=== What the task requires ===
Could you reproduce the stretch of the second-price auction page from "Problem Category" through "for further reading.", replacing "consecutive" with "contiguous"?

C++ Program to find winner and final price in a second price auction event

Suppose we have an array A with n elements. There is a special type of an auction, which is called the second-price auction. In a regular auction, n bidders place a bid which is price a bidder ready to pay. The auction ends, when each bidder secretly informs the organizer of the auction price he is willing to pay. After that, the auction winner is the participant who offered the highest price. But here, he pay not the price he offers, but the highest price among the offers of other participants (the second-price auction). A[i] is the price offered by ith bidder. We have to find the winner and the price he will pay. All of the offered prices are unique.

Problem Category

An array in the data structure is a finite collection of elements of a specific type. Arrays are used to store elements of the same type in consecutive memory locations. An array is assigned a particular name and it is referenced through that name in various programming languages. To access the elements of an array, indexing is required. We use the terminology 'name[i]' to access a particular element residing in position 'i' in the array 'name'. Various data structures such as stacks, queues, heaps, priority queues can be implemented using arrays. Operations on arrays include insertion, deletion, updating, traversal, searching, and sorting operations. Visit the link below for further reading.

https://www.tutorialspoint.com/data_structures_algorithms/array_data_structure.htm

So, if the input of our problem is like A = [3, 8, 2, 9, 4, 14], then the output will be 5, 9, because the winner is at index 5 with prices offered 14, and he will pay 9.

Steps

To solve this, we will follow these steps −

n := size of A
i := index of the maximum element in A
sort the array A
l := A[n - 2]
print i and l

Example

Let us see the following implementation to get better understanding −

#include <bits/stdc++.h>
using namespace std;
void solve(vector<int> A){
   int n = A.size();
   int i = max_element(A.begin(), A.end()) - A.begin();
   sort(A.begin(), A.end());
   int l = A[n - 2];
   cout << i << ", " << l;
}
int main(){
   vector<int> A = { 3, 8, 2, 9, 4, 14 };
   solve(A);
}

Input

{ 3, 8, 2, 9, 4, 14 }

Output

5, 9

=== Given records ===
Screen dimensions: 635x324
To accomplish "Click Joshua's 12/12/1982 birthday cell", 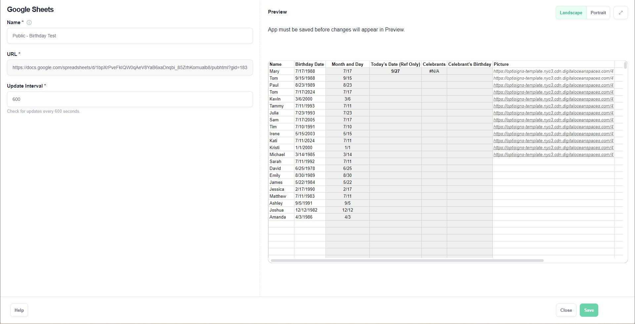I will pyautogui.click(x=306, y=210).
...
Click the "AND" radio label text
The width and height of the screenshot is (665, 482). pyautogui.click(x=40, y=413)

=== Result of the exercise ===
Problem Category

An array in the data structure is a finite collection of elements of a specific type. Arrays are used to store elements of the same type in contiguous memory locations. An array is assigned a particular name and it is referenced through that name in various programming languages. To access the elements of an array, indexing is required. We use the terminology 'name[i]' to access a particular element residing in position 'i' in the array 'name'. Various data structures such as stacks, queues, heaps, priority queues can be implemented using arrays. Operations on arrays include insertion, deletion, updating, traversal, searching, and sorting operations. Visit the link below for further reading.